# Wife talks to me as if I'm doing her favors



## Finding (Jul 8, 2015)

This is going to be hard to explain, but I'm wondering if anyone can relate. Since the beginning of our relationship, one thing that has driven me crazy (and there are many things) is that when my wife asks me to do something, it often feels as though she is asking a favor of me: as if I were some stranger doing her a favor, as opposed to her partner working together with her. There are lots of extra "pleases" and a tone of voice that implies that there's some doubt that I'd be ok doing it.

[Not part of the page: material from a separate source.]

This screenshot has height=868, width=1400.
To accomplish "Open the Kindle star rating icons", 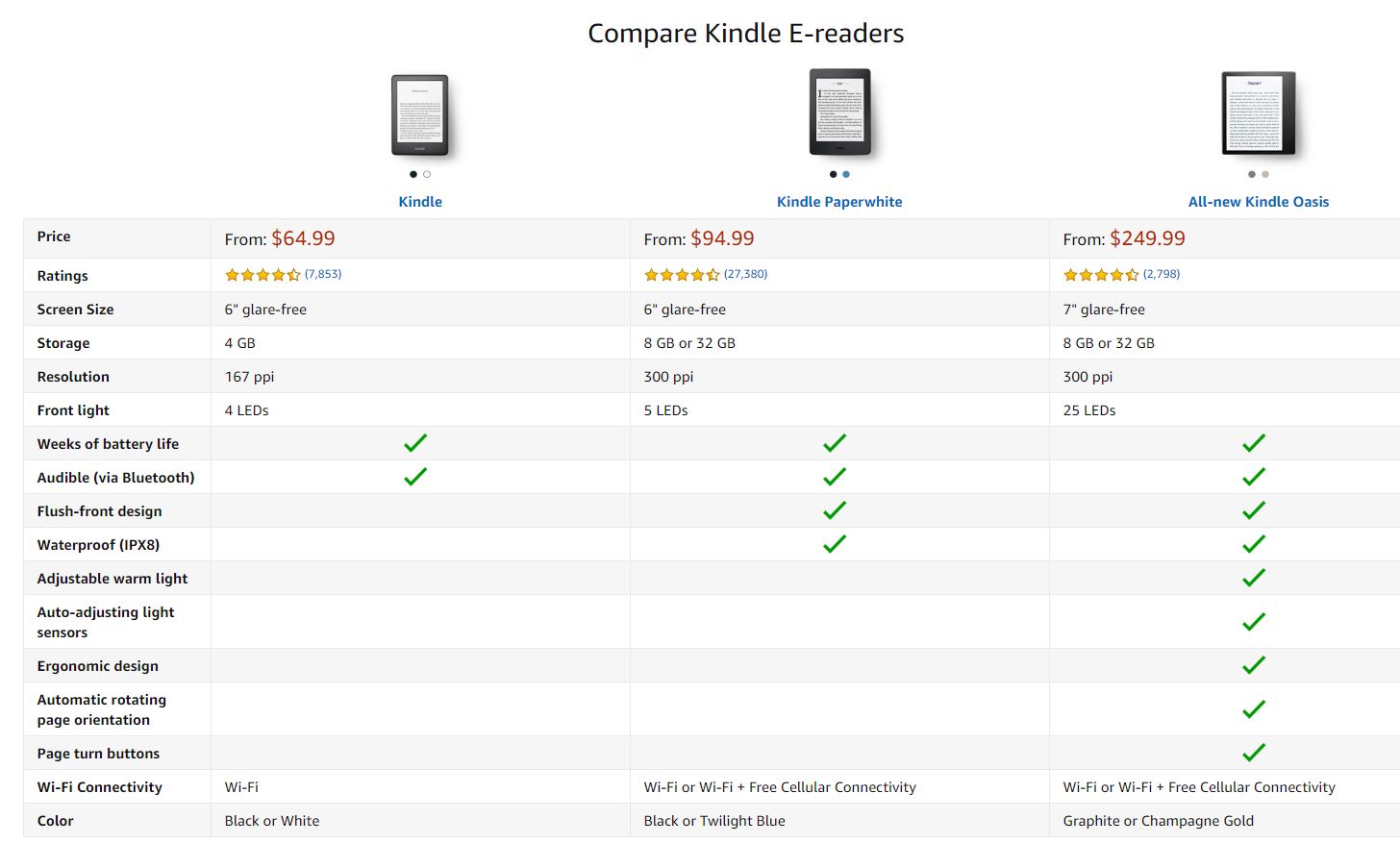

I'm sure to most people my complaint sounds really weird. Isn't she just being polite? Well, no, not at all. It's typically my pleasure to do anything that I think will make life better for my wife and my family. I'm in a pretty much continuous state of trying to help make things ok for us. My wife is a control freak and is usually miserable about something or other (because nothing is ever quite right for her), but I do my best to make life good for her in the ways that I can. When she talks to me in this manner, it feels as though she is not acknowledging that I want to (and do) help - as though she is ultimately on her own and needs an exceptional favor from me.

As an example: I'm the person who cleans the house and am continuously cleaning up after her mess (she doesn't clean up after herself typically). But then, she'll use the "please do me a favor" tone and ask me to clean something specific. She asks as though walking on eggshells. However, since I always do anything and everything that is asked of me (and more!) why is she talking to me as if she has to be careful asking for a favor? Who else would clean it besides me? To me this feels like an undermining of everything I do. Instead of feeling like a partner, all of a sudden I feel like some helper who isn't appreciated for anything I've done thus far. It makes me feel simultaneously angry and lonely.

To me the "politeness" represents a lack of intimacy. Just to be clear, my wife is often rude (to myself and others), and mostly doesn't really care what other people think of her. When she puts that default stance on hold to be formal with how she asks something mundane of me, I can only feel like we're a million miles apart (which, for the most part, we are).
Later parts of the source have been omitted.